### Brief
In the material below, please reproduce word for word the stretch from the line containing "The height and width of the screenshot is (700, 2576)." through the line containing "Lift is located at coordinates (263, 528).", and nothing else.

### Exercise material
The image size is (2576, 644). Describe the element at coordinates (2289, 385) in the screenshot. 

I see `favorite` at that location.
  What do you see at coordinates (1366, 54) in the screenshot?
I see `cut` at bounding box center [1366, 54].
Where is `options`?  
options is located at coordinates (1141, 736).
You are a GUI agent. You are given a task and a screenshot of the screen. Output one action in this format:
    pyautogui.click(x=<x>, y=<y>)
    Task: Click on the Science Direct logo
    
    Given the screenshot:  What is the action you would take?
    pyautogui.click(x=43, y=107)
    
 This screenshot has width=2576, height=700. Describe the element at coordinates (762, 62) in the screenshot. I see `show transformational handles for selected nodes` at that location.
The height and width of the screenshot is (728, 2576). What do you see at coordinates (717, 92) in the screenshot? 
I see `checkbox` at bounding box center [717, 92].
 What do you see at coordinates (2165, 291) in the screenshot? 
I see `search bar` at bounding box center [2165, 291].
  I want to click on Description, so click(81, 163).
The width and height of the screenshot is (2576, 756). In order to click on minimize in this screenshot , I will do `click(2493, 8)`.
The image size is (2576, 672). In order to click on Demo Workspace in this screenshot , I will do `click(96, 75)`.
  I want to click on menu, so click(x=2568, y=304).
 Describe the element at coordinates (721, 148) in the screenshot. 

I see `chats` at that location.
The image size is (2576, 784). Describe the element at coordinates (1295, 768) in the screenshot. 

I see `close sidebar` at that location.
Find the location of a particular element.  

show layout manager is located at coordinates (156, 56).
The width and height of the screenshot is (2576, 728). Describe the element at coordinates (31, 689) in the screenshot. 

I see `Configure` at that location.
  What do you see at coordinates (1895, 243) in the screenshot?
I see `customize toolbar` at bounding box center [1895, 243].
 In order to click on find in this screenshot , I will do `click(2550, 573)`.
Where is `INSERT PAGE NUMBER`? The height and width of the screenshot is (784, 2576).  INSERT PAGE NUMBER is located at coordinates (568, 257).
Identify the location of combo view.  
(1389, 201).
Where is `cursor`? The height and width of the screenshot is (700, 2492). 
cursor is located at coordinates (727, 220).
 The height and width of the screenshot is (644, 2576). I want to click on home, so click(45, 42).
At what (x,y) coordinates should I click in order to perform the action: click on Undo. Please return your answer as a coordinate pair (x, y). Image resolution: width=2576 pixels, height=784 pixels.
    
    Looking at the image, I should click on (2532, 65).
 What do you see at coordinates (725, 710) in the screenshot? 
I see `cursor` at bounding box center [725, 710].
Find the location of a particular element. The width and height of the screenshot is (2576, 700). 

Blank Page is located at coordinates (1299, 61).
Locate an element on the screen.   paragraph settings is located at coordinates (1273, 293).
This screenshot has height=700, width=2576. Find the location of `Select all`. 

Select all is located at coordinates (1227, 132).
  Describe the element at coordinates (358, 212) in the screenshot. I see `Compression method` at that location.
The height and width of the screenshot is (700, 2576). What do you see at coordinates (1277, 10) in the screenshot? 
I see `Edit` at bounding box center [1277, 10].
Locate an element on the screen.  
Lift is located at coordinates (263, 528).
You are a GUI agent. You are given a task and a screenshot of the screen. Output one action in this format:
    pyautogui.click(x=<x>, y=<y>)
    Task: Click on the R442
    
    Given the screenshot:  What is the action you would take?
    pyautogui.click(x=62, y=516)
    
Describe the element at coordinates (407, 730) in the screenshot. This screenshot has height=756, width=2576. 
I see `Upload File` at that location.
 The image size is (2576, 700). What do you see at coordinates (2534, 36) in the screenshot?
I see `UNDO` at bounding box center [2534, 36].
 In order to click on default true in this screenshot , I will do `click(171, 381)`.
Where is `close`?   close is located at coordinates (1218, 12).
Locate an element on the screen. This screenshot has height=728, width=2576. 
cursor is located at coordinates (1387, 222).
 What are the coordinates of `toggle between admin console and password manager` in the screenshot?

### Answer to this exercise
The height and width of the screenshot is (700, 2576). What do you see at coordinates (1277, 10) in the screenshot? 
I see `Edit` at bounding box center [1277, 10].
Locate an element on the screen.  
Lift is located at coordinates (263, 528).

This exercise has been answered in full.